From Detroit, Gonzo went on to WRZX (X103) in Indianapolis, Indiana. It was here that he created The Big Dumb Show with co-hosts Don Stuck and Beau Asner. The morning show was a success, with ratings at one point surpassing The Bob & Tom Show. Highlights from The Big Dumb Show include "Who Wants to Get Married at XFEST" (featuring reality TV star Rick Rockwell), where Gonzo dressed as the Pope, and their "Pumpkin Propulsion" competition, which made international news. Due to budget cuts, Gonzo and his co-hosts, which later included Nicole Padberg, left X103.

It was not long after their departure from X103 that Gonzo and Nicole were approached by KVGS in Las Vegas, Nevada, to host the morning show at the new Area 108. The Big Dumb Show was renamed to Gonzo in the Morning, and Gonzo won the Las Vegas Weekly's Readers' Choice Award for "Best Radio Personality". Gonzo in the Morning continued until summer of 2007, when they were let go due to budget cuts.

Gonzo worked at KVGS again in 2009, first hosting PM drive, then mornings again. The station changed formats to BOB-FM, and he continued to work mornings until his departure from the station in 2013.

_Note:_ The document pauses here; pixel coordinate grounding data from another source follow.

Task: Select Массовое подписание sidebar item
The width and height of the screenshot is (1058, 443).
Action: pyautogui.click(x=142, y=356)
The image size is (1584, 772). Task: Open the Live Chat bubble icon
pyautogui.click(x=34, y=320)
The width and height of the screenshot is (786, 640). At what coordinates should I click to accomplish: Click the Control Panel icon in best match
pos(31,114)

On January 8 and 9, 2016, Gonzo participated in the 30th anniversary KNAC reunion.

On January 8, a podcast hosted by former KNAC DJ Ted "Thrasher"/"Thrash Pie" Pritchard, called "Thrashpie Radio", held a special show that featured many of the stations DJs, production directors, and other former employees, sharing stories about their time at the station. Also included were audio clips from various KNAC events, as well as bumpers and promos.

On January 9, Los Angeles rock station KLOS hosted a five-hour KNAC tribute, led by Stew Herrera, which duplicated KNAC's format, complete with jingles, bumpers, clips, and songs that were iconic to the station. Interviews were conducted with Scott Ian, Rob Halford, and Lars Ulrich. Aside from Gonzo and Stew, other former DJs present included Long Paul, Thrasher, and Dangerous Darren.

=== Current ===
Gonzo continues to reside in Las Vegas, Nevada, where he works as a voice-over talent. He also moonlighted as an announcer for the local roller derby league, the Sin City Roller Girls, through their 10th season.

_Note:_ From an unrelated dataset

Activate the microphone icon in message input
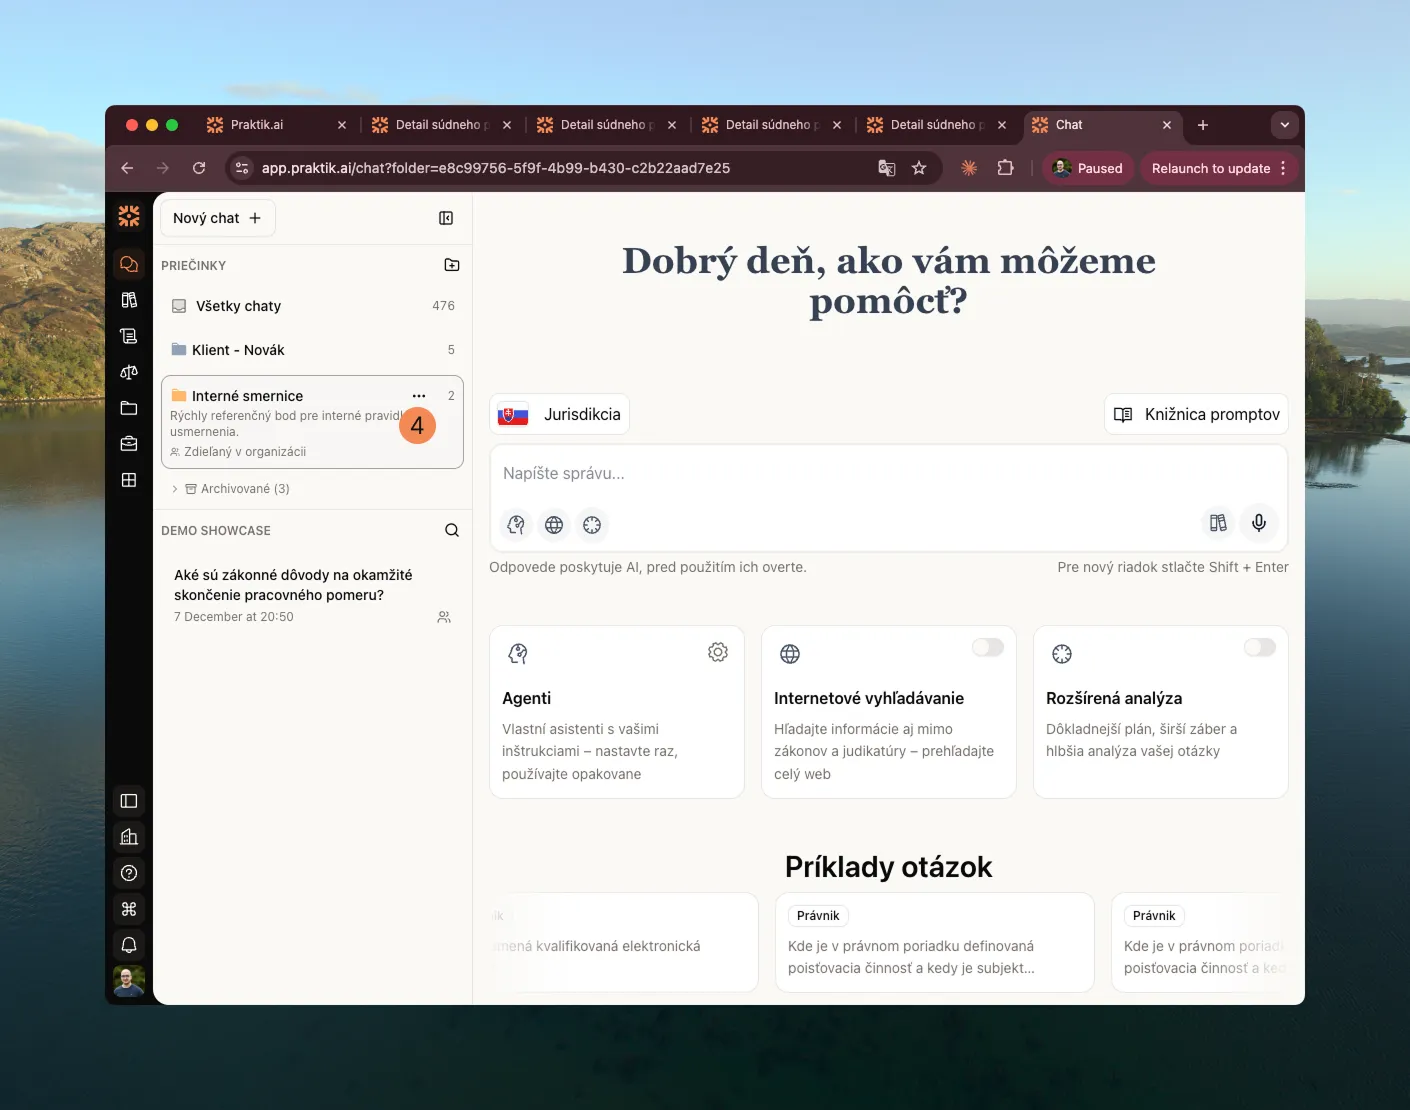The image size is (1410, 1110). (1258, 523)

He continues his love of radio with Gonzo.fm. The internet radio stream regularly features complete podcasts of various incarnations of the show, usually on the anniversary of their air date.

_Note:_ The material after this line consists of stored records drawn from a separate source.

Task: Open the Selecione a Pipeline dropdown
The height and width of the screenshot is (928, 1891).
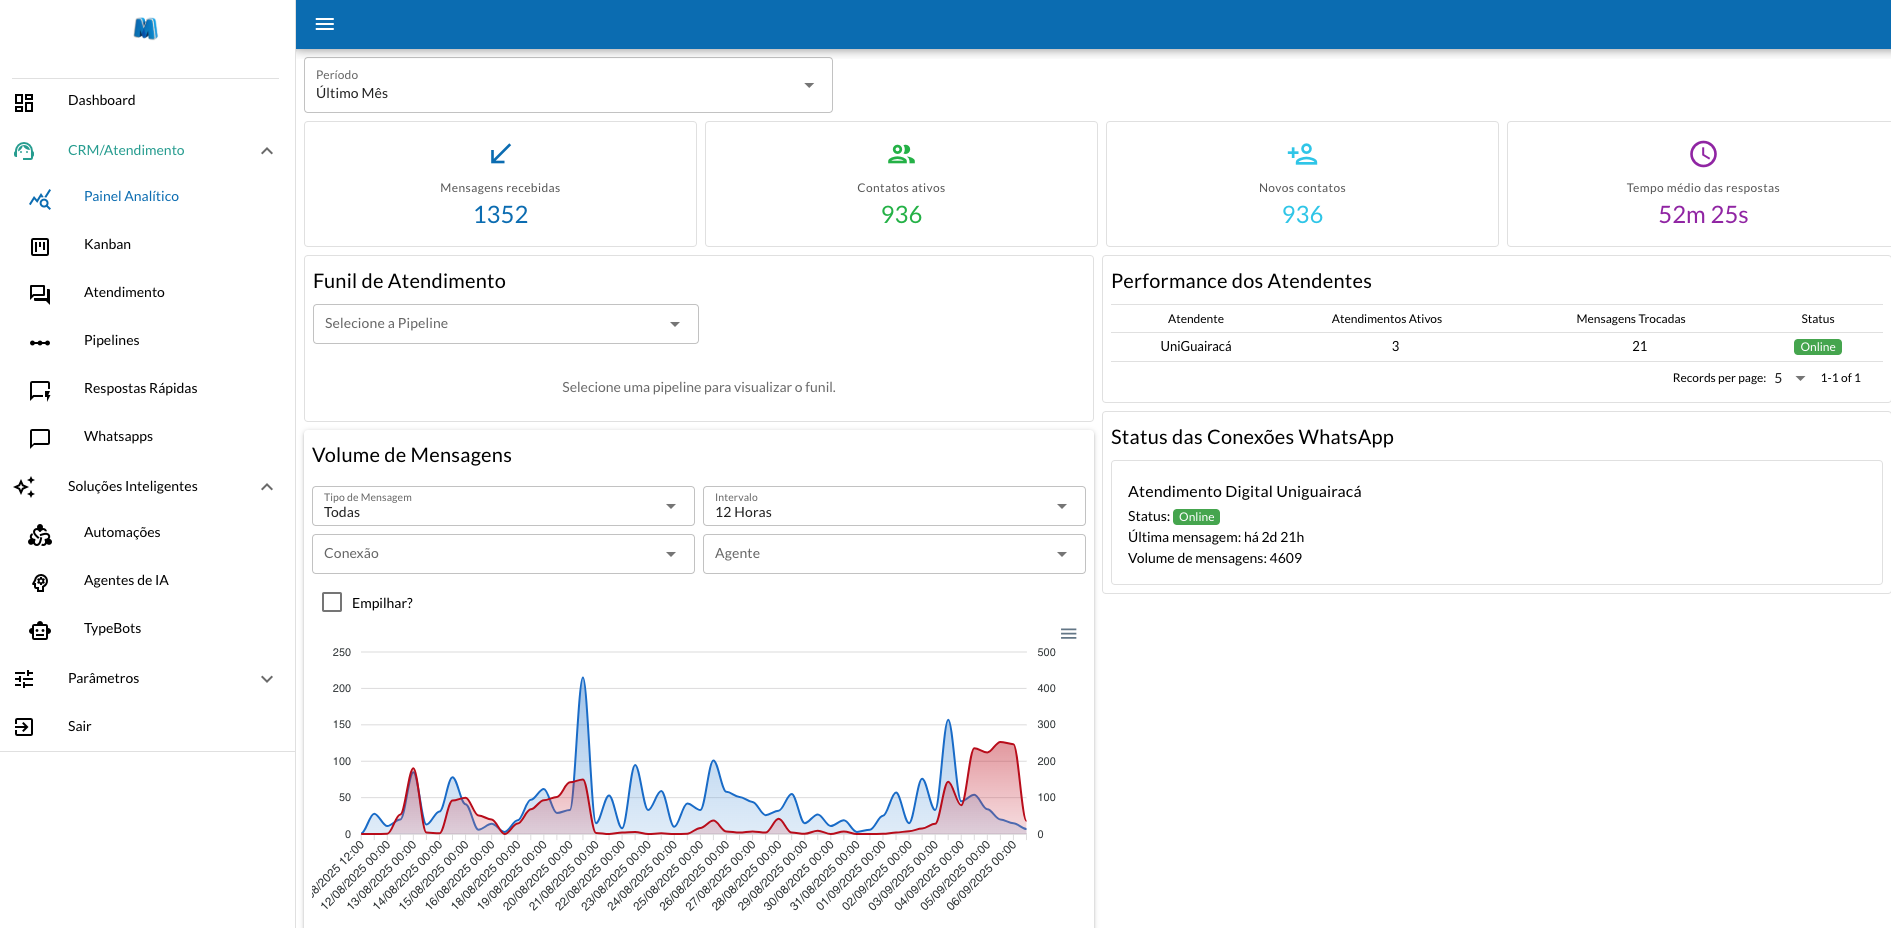Action: (x=505, y=324)
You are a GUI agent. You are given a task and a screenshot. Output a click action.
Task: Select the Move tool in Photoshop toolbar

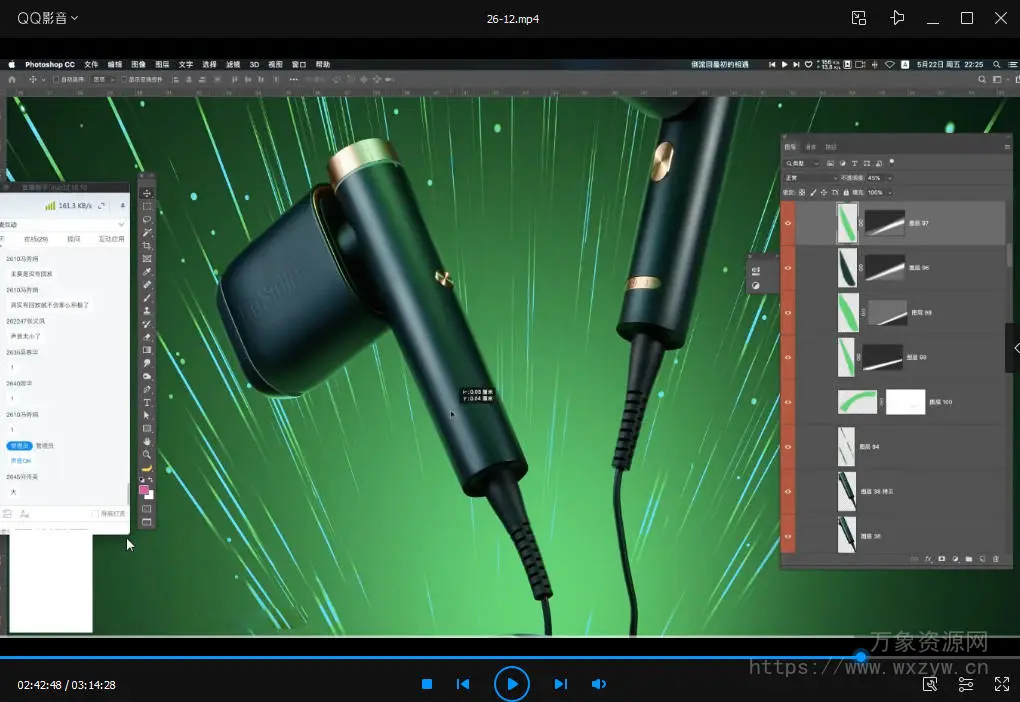(x=147, y=193)
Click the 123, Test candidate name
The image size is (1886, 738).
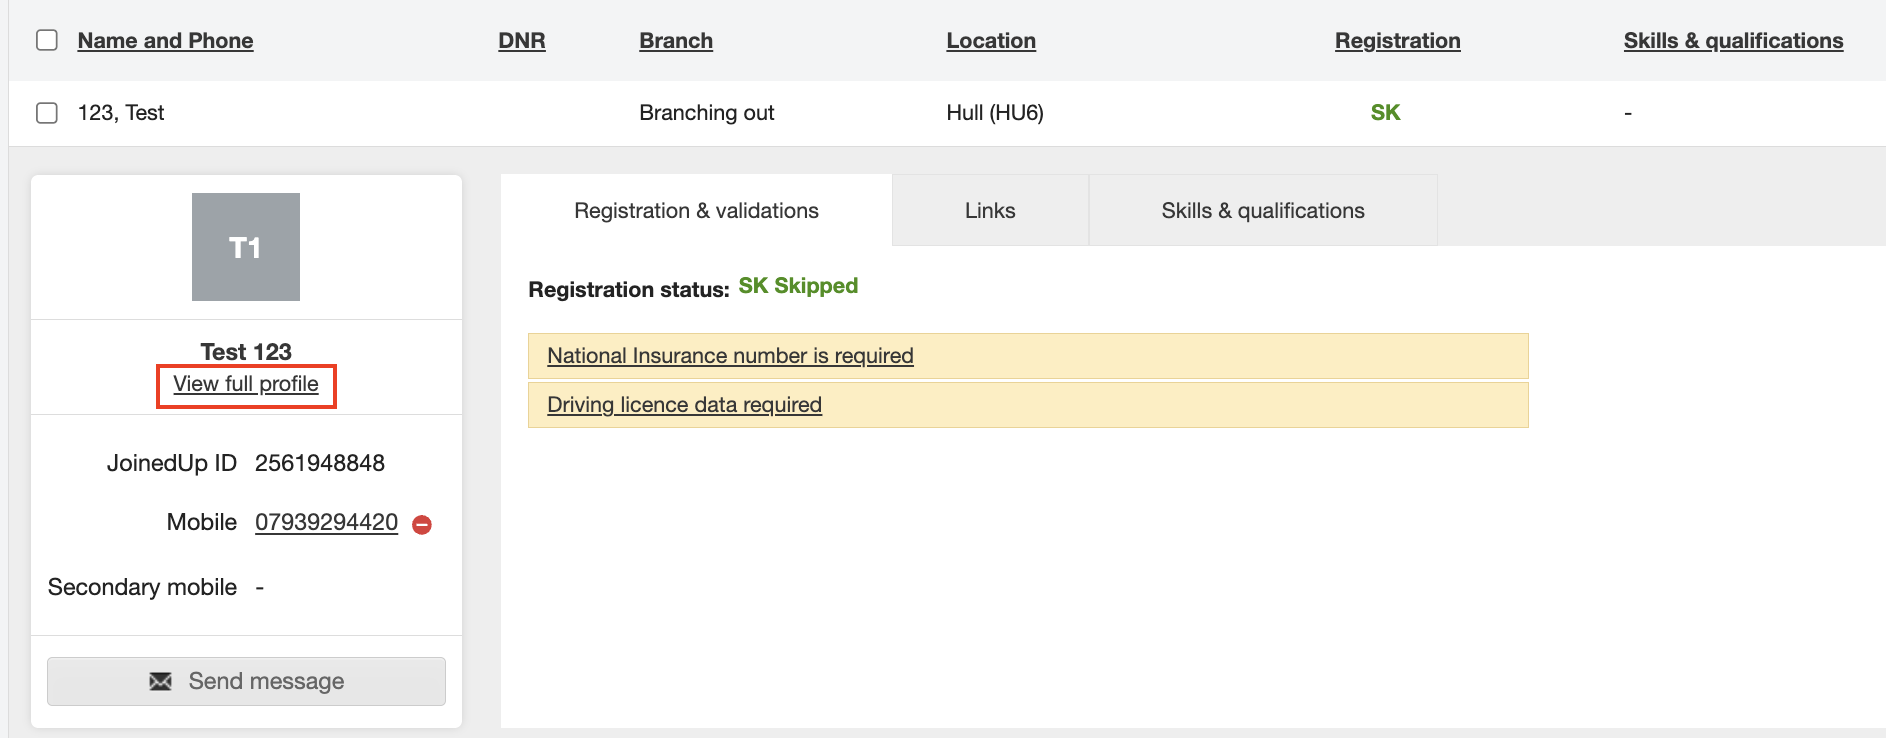tap(121, 113)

He is also a semi-regular guest host on the podcast "Phil Hulett and Friends", which is hosted by former KNAC DJ "Philthy Phil" Hulett, and produced by former KNAC DJ Mike Stark. The show is broadcast from L.A. Radio Studio in San Pedro, California.

After a several-year stint working as the sound engineer for the Nuclear Bombshells (a post-apocalyptic burlesque troupe), Gonzo is now the program director for Highway Radio. Broadcasting out of Pawn Plaza (where Pawn Stars is filmed), the studio is responsible for three long-standing stations that broadcast between Los Angeles and Las Vegas.

== Influences ==
Among Gonzo's influences was WRKO-AM morning host Dale Dorman; his first time on the air was calling in to win a contest.

He knew for certain he wanted to be a radio DJ when his father took him to WBCN in Boston. He saw Tony Baradini through the window, and he sat watching the DJ for an hour while his dad conducted business. WBCN morning host Charles Laquidara, who hosted a weekend show under the alter-ego "Duane Ingalls Glasscock", was also a huge inspiration.

His biggest influence, though, was Frazer Smith of KLOS.

Other influences include Freddie Snakeskin, KROQ's Jed the Fish, and Dr. Johnny Fever of WKRP in Cincinnati.

== Style ==
Gonzo Greg (also called Gonzo, Gonz, or The Gonz) derives his style of reporting from Hunter S. Thompson's Gonzo Journalism, as his name is a tribute. His entertainment can sometimes be crude, and most generally humorous. He tends to report the news with a disregard for accuracy and leans more toward delivery and humor. His daily routine of Morning Radio games, criticism of government and pop culture, and constant sarcasm has resulted in a cult following of listeners, some listening via streaming internet radio.